В юношеских письмах Нечаева к Нефедову нет ничего элегического. Из них так и прыщет неприятие покорности, спячки, апатии. Он называет родное село «чертовым болотом».
А там-то, в болотах, говорят, и заводятся черти.
Но Бакунин еще не написал о тождестве крамольника-бунтаря с чертом. Но Нечаев еще и не помышлял о тайном сообществе бунтарей-крамольников. Сидя в «чертовом болоте», думал он не о «Народной расправе», а думал о том, как стать народным учителем.
Сперва следовало обзавестись аттестатом зрелости, засим держать экзамен на звание народного учителя. Гимназий в Иванове не было. Нечаев — один в поле воин — самоучкой штурмовал гимназический курс.
Он готов был поглощать книги в часы дневные и в часы ночные. Дневные, однако, приходилось частенько убивать на другое. У отца заказов было хоть отбавляй: малевал вывески; Нечаев-младший помогал. Отец взялся за дело бойкое — учредитель и распорядитель вечеринок, пикников, новоселий, свадеб; Нечаев-младший прислуживал.
Купецкие застолья приводили его в ярость. Из этой ненависти не рождалось тепленькое сочувствие оскорбленным и униженным. Сострадание — удел дворянчиков, марающих стишки. Нет-с, судари мои, пусть мироеды вкупе с чиновниками нещадно гнут простолюдина: тем грознее возмездие…
Ради аттестата зрелости Нечаев уехал в Москву. Обитал на Дмитровке, в затрапезных номерах, где воняло варевом и Жуковым табаком. Короткое время подрабатывал письмоводством у известного историка М. П. Погодина. В Белокаменной начал, и притом успешно, сдавать экзамены за гимназический курс. А закончил столь же успешно на берегах Невы. С весны 1866 года учительствовал в приходском училище.

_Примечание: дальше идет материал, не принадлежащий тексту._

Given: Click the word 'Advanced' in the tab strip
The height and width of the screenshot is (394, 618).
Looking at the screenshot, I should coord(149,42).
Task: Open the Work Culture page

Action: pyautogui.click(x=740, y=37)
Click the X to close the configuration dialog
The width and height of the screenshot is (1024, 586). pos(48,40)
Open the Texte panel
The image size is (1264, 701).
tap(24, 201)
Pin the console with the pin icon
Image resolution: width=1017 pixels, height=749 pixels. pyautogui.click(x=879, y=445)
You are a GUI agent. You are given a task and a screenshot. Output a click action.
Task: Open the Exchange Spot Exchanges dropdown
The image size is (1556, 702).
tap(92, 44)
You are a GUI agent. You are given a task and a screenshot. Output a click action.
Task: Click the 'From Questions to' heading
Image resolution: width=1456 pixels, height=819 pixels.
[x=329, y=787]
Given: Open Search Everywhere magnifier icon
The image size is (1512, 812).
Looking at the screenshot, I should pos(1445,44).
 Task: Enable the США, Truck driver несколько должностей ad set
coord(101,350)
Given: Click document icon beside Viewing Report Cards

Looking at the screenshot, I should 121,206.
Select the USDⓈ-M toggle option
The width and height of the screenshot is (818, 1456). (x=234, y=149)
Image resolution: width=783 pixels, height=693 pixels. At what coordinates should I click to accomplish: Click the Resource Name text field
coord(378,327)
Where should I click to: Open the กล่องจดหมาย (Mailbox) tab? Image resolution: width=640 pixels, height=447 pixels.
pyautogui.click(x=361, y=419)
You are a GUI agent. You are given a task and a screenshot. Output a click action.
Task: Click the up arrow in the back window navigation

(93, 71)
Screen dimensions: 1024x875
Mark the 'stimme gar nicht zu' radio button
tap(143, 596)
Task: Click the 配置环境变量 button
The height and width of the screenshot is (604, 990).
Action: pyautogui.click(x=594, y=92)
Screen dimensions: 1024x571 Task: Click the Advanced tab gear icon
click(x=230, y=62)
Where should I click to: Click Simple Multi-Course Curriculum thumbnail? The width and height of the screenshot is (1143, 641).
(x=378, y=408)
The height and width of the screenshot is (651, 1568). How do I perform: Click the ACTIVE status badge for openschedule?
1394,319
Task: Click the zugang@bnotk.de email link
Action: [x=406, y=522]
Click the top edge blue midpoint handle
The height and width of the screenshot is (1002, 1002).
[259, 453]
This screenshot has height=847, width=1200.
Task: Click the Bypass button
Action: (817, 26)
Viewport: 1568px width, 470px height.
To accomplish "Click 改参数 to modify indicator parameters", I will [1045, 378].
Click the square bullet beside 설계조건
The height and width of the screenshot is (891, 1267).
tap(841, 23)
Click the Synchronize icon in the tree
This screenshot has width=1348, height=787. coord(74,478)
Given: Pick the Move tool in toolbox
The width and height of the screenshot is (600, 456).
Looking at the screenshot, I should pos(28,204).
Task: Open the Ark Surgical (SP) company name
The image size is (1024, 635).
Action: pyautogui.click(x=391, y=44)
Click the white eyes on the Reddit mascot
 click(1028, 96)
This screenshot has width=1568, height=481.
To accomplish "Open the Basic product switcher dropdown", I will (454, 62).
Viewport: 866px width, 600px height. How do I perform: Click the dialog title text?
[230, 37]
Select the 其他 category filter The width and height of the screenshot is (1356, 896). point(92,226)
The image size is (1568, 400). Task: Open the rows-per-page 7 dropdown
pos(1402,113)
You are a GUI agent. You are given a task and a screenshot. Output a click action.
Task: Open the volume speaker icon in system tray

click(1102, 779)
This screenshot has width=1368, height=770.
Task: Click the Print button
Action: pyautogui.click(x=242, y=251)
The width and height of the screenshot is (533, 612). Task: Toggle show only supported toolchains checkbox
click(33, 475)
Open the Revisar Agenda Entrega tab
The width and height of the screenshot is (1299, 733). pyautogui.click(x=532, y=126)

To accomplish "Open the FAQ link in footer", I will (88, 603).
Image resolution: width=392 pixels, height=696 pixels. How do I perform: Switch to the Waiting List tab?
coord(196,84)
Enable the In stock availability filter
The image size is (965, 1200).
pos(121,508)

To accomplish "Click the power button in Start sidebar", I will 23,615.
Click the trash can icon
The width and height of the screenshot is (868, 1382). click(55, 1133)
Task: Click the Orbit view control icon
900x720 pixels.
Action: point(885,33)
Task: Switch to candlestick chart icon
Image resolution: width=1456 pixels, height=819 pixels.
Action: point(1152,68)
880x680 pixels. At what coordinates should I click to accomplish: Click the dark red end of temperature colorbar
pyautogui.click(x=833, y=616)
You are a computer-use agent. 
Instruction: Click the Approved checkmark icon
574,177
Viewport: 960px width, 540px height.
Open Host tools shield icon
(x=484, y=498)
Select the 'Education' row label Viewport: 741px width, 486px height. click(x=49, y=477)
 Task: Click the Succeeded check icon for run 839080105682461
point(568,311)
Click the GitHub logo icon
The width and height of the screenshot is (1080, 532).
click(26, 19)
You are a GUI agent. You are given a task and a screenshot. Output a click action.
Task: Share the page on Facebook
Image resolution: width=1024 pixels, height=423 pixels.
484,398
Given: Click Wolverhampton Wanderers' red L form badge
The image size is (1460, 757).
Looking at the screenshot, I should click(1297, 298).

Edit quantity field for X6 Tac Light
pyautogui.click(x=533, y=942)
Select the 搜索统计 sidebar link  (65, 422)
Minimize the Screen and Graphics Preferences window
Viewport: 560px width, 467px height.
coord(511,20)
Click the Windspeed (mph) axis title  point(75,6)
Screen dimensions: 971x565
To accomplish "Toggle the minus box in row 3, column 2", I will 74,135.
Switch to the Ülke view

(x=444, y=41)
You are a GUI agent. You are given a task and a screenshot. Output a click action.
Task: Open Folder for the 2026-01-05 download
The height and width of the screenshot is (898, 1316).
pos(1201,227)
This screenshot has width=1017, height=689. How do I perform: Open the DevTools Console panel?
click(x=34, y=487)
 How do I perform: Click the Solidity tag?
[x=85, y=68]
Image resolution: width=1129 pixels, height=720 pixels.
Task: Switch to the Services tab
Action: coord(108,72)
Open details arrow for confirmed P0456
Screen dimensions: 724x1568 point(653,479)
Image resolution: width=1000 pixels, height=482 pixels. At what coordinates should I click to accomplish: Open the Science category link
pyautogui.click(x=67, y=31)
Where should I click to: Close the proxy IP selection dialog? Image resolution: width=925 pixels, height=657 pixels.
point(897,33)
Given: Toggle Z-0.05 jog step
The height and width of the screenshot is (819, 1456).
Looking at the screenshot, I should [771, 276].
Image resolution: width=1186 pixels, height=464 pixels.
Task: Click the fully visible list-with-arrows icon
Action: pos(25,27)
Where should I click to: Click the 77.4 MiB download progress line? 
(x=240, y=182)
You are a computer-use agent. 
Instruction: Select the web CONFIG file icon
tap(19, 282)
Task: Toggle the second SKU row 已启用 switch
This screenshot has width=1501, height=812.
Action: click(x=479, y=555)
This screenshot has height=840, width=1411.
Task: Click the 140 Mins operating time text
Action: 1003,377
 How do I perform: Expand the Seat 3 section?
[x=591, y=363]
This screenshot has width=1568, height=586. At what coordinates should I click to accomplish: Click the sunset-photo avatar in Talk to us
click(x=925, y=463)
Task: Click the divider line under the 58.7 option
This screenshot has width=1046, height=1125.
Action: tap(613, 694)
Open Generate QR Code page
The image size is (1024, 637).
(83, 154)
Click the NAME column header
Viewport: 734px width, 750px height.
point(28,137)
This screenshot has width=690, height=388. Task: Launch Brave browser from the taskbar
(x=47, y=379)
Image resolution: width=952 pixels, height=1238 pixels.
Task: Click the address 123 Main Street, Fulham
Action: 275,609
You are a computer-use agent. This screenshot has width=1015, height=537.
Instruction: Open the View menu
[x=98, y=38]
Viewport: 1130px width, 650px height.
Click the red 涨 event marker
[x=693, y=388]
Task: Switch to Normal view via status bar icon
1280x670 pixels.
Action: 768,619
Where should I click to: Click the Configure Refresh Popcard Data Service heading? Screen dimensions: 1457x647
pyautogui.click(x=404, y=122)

Один из тех, кто близко наблюдал тогдашнего Нечаева, характеризовал его так: «Первое впечатление, которое производит Нечаев, неприятное, но остро-заманчивое; он самолюбив до болезненности, и это чувствуется при первых встречах, хотя Нечаев и старается сдержать себя; он много читал… и потому знаний у него много, хотя в ссылках на разных авторов он и бывает весьма недобросовестен; в спорах старается какими бы то ни было уловками унизить противника; диалектикой он обладает богатой и умеет задевать за самые чувствительные струны молодости: правда, честность, смелость и т. д.; не терпит людей равных, а с людьми более сильными сурово молчалив и старается накинуть на этих людей тень подозрения. Он очень стоек в убеждениях, но по самолюбию, которому готов жертвовать всем. Таким образом, главная черта его характера — деспотизм и самолюбие. Все речи его проникнуты страстностью, но желчной. Он возбуждает интерес к себе, а в людях повпечатлительнее и поглупее просто обожание, существование которого есть необходимое условие дружбы с ним… Он часто заговаривал о социальных вопросах и ставил коммунизм как высшую идею, но вообще понимал этот коммунизм весьма смутно, а на мои соображения об естественном неравенстве сил человеческих говорил, что возможна юридическая система, которая заставила бы людей быть равными».